§ EXERCISE GOAL
Edit the rows below by replacing each "Describe the element" with "Name the element" and leaving everything else unchanged, and omit the pictures from your answer.

(Entries taken from a collection)
^^^^
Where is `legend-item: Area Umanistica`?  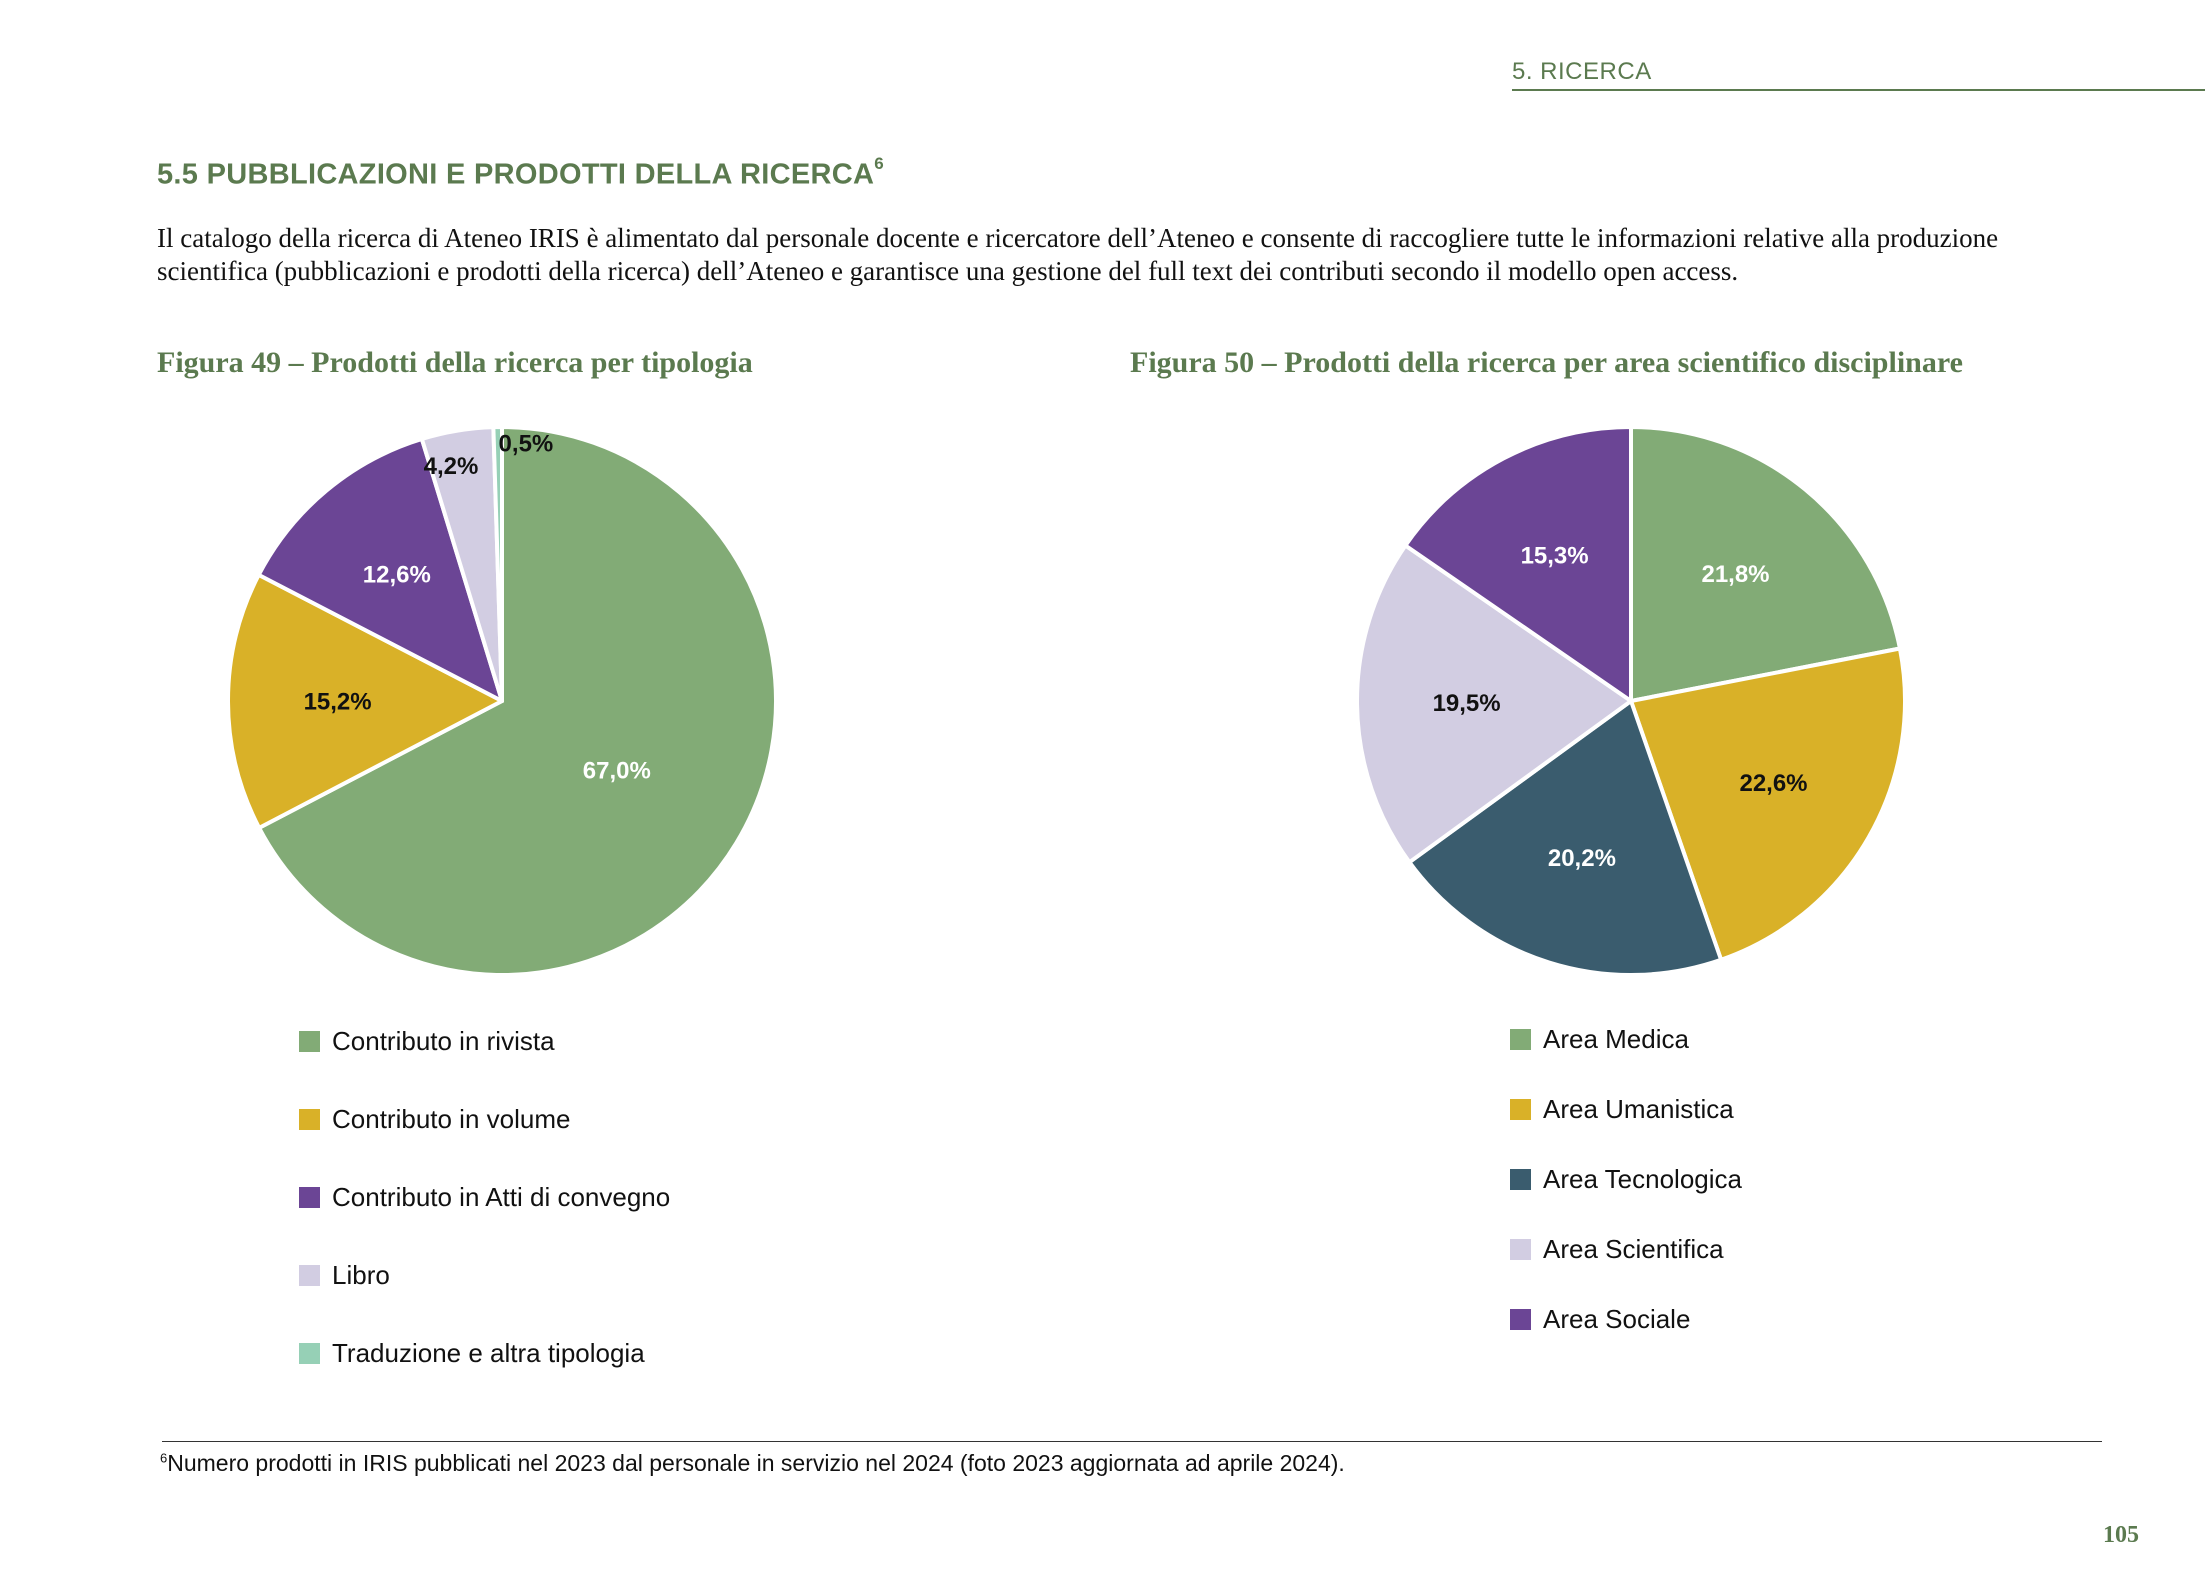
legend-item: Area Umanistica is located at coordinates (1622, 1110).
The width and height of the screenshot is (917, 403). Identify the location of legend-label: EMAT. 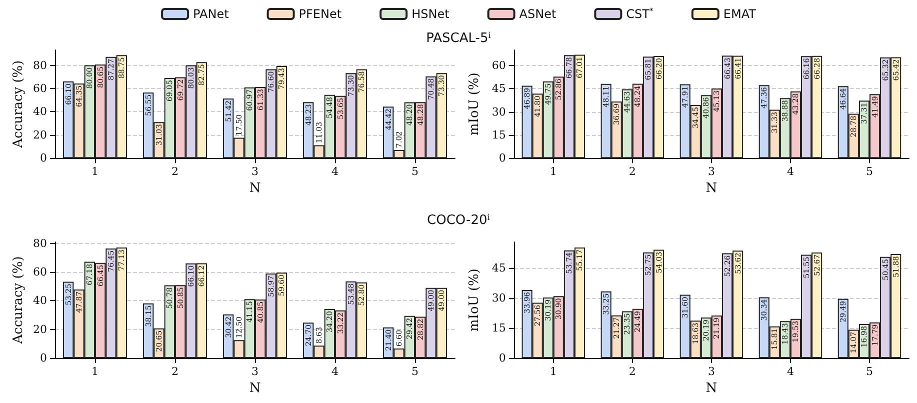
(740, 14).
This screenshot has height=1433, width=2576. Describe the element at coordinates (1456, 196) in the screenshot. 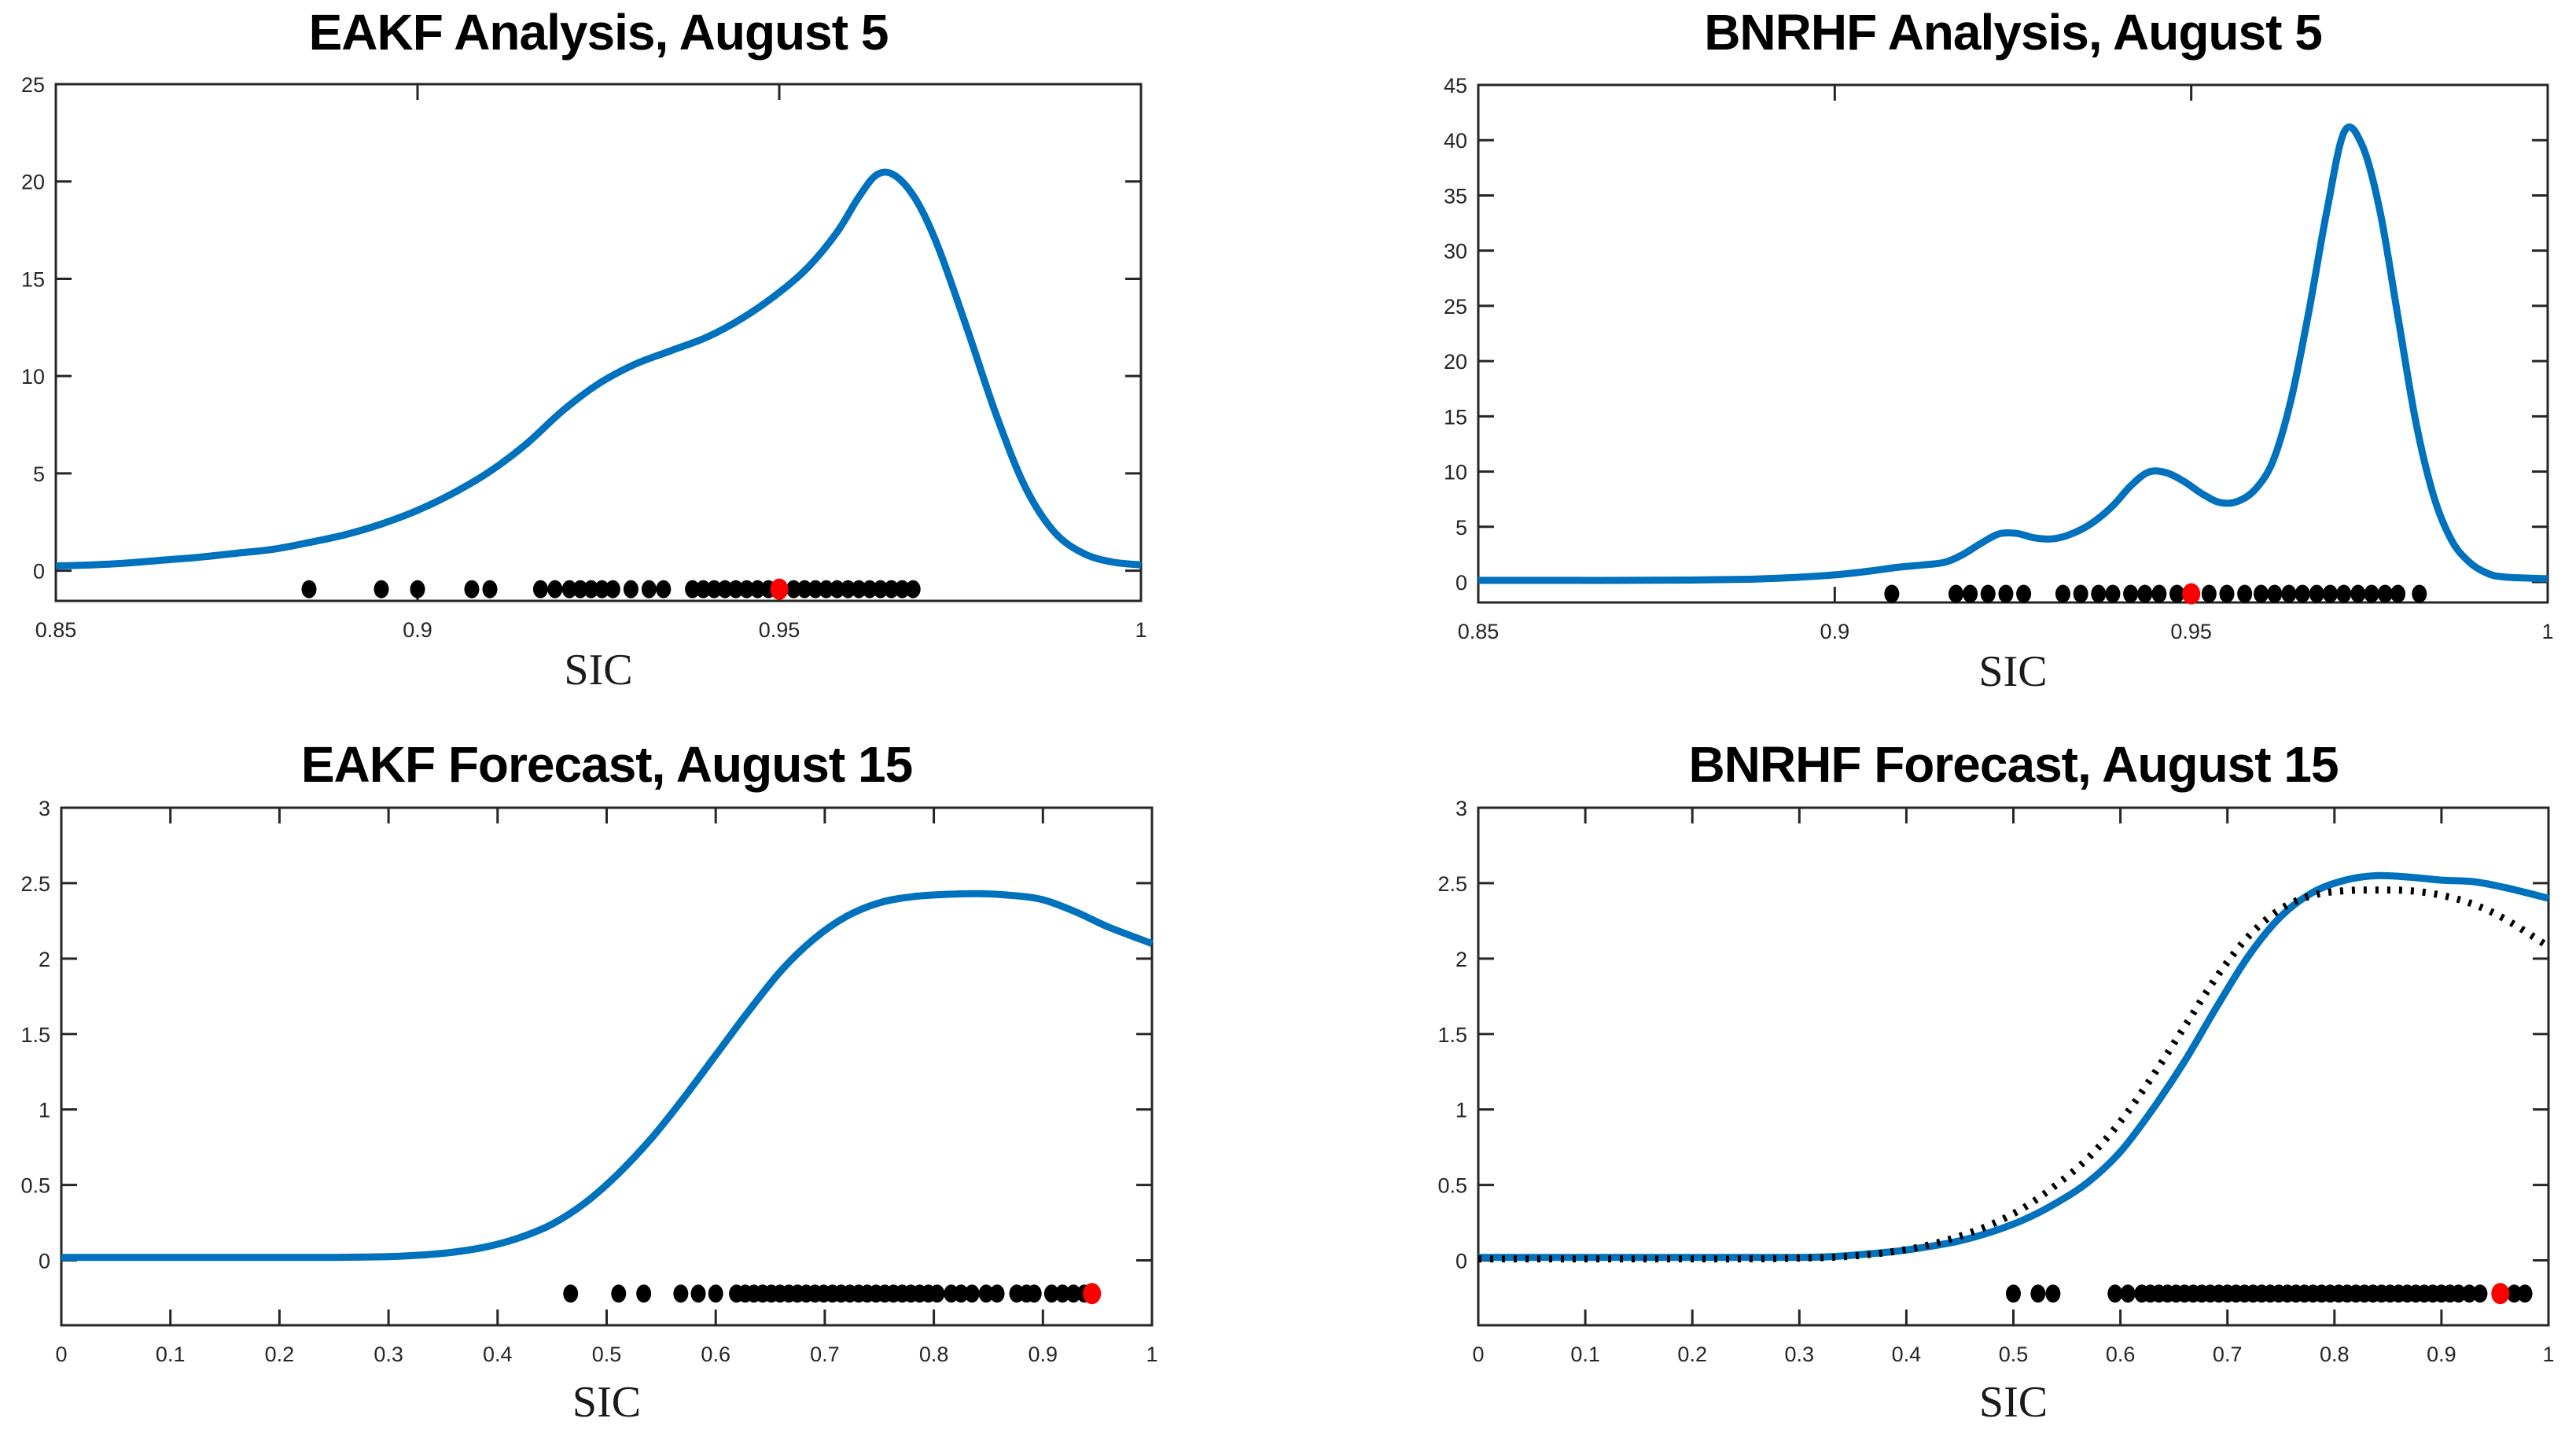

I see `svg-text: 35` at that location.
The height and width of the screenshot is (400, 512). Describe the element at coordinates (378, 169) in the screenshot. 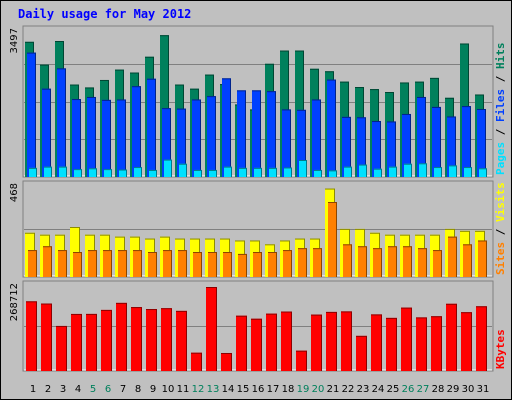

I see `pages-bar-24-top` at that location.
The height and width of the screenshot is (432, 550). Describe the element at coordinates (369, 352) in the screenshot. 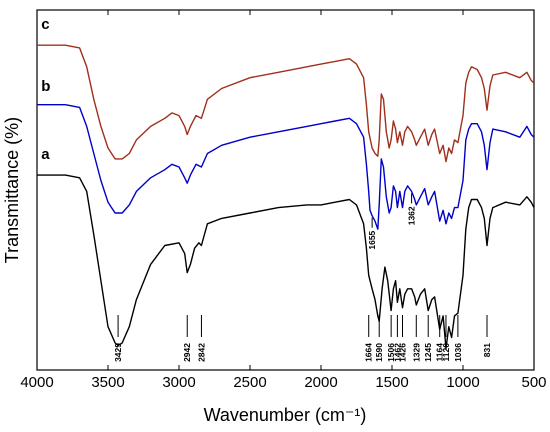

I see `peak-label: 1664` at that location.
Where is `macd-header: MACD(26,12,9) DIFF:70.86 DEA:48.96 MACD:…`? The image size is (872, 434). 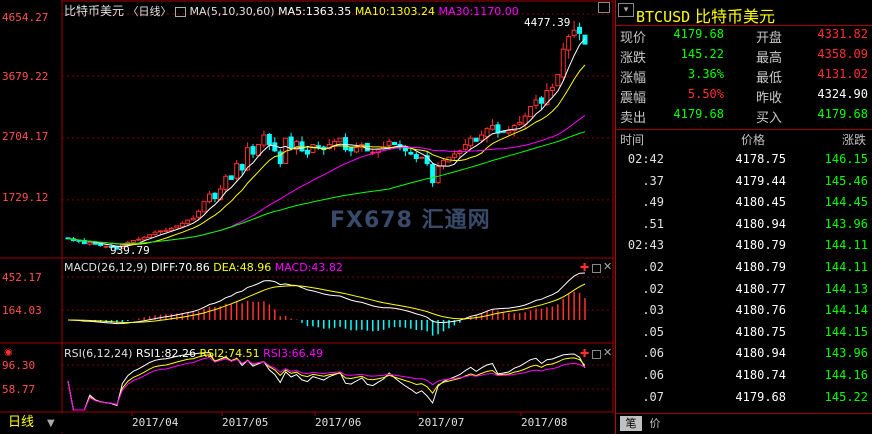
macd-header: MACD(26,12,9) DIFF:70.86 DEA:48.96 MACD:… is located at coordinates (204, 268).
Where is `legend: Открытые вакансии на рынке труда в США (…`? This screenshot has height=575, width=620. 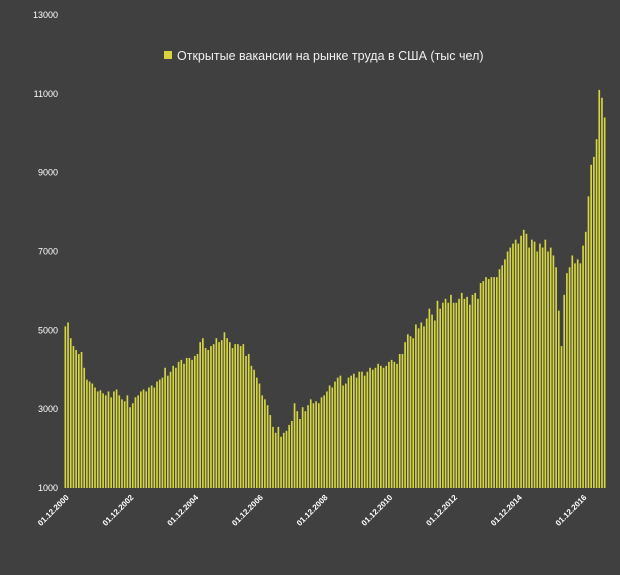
^^^^
§ COMPLETED EXERCISE
Where is `legend-item: Area Umanistica`?  
legend-item: Area Umanistica is located at coordinates (1622, 1110).
The width and height of the screenshot is (917, 403). Identify the location of legend-label: EMAT. 
(740, 14).
This screenshot has height=1433, width=2576. Name the element at coordinates (1456, 196) in the screenshot. 

I see `svg-text: 35` at that location.
The height and width of the screenshot is (400, 512). Name the element at coordinates (378, 169) in the screenshot. 

I see `pages-bar-24-top` at that location.
The height and width of the screenshot is (432, 550). Name the element at coordinates (369, 352) in the screenshot. 

I see `peak-label: 1664` at that location.
Where is `macd-header: MACD(26,12,9) DIFF:70.86 DEA:48.96 MACD:…`? The image size is (872, 434). 
macd-header: MACD(26,12,9) DIFF:70.86 DEA:48.96 MACD:… is located at coordinates (204, 268).
Where is `legend: Открытые вакансии на рынке труда в США (…`? This screenshot has height=575, width=620. 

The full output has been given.